Os carros não matam somente pelos incidentes de trânsito. Eles também são responsáveis por grande parte da poluição atmosférica das grandes cidades, que comprometem os pulmões de toda a população e sempre resultou em um grande número de mortes mesmo antes da pandemia. A Organização Mundial de Saúde calculou no ano passado que 7 milhões de pessoas morrem anualmente em virtude da poluição, isso inclui 1/4 de todas as mortes de adultos por doença cardíaca e por acidente vascular cerebral (AVC), quase 1/2 das mortes por doença pulmonar obstrutiva crônica e quase 1/3 das mortes por câncer de pulmão.

É dramático pensar que a Covid-19 é um vírus que ataca diretamente o sistema respiratório, e que pessoas com capacidade pulmonar comprometida em tese podem ser vitimadas mais gravemente. Em cidades com índices absurdos de poluição, como São Paulo, não seria leviano da minha parte afirmar que este cenário aumenta o risco de todos.

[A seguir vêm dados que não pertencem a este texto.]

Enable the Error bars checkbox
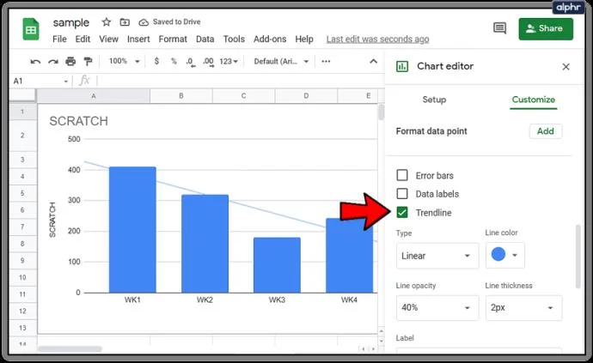 (402, 175)
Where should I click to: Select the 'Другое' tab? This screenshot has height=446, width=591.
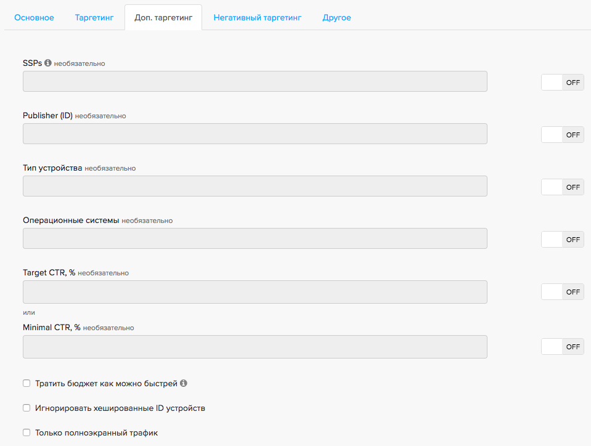(x=336, y=18)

São Paulo Foto: Ronny Santos/Folhapress

As medidas de confinamento produziram uma incrível melhora da qualidade do ar em todo o mundo. Em São Paulo, a mudança é visível a olho nu — esse inimigo não é tão invisível assim. Na China e Itália, as imagens de satélite mostrando o antes e o depois deixam claro que a mudança nos índices não foi pequena. As primeiras estimativas indicam que a desaleração da produção (e do trânsito) pode reduzir as emissões globais de CO2 em cerca de 7%, o que nos aproximaria de cumprir as metas do Acordo de Paris para mitigar a crise climática. Não é pouca coisa.

Itália
China

Mas de que adianta reverter este malefício e retomarmos a mesma lógica de produção ao fim da pandemia? O pesquisador Marshall Burke, da Universidade de Stanford, calculou que a redução da poluição somente na China nos 2 primeiros meses do ano salvou 20 vezes mais vidas por lá do que as mortes creditadas ao Covid-19. Isso quer dizer que a pandemia é boa coisa? Claro que não! Ele apenas nos demontra que a operação “normal” da economia global esconde enormes custos à saúde pública, e a pandemia acabou por escancarar esses custos.

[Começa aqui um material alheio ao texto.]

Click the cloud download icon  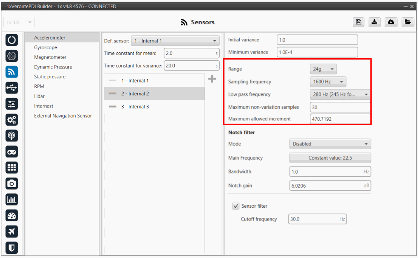click(391, 22)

Mas o que isso tem a ver com a fina que o seu Jair me deu na Ponte Eusébio Matoso?

Tudo.

Precisamos fazer que as pessoas deixem seus carros em casa não só agora, mas também depois.

Por isso, fique em casa. Se tiver que sair, vá de bicicleta.

E desligue seu carro – se puder, para sempre. É questão de saúde pública.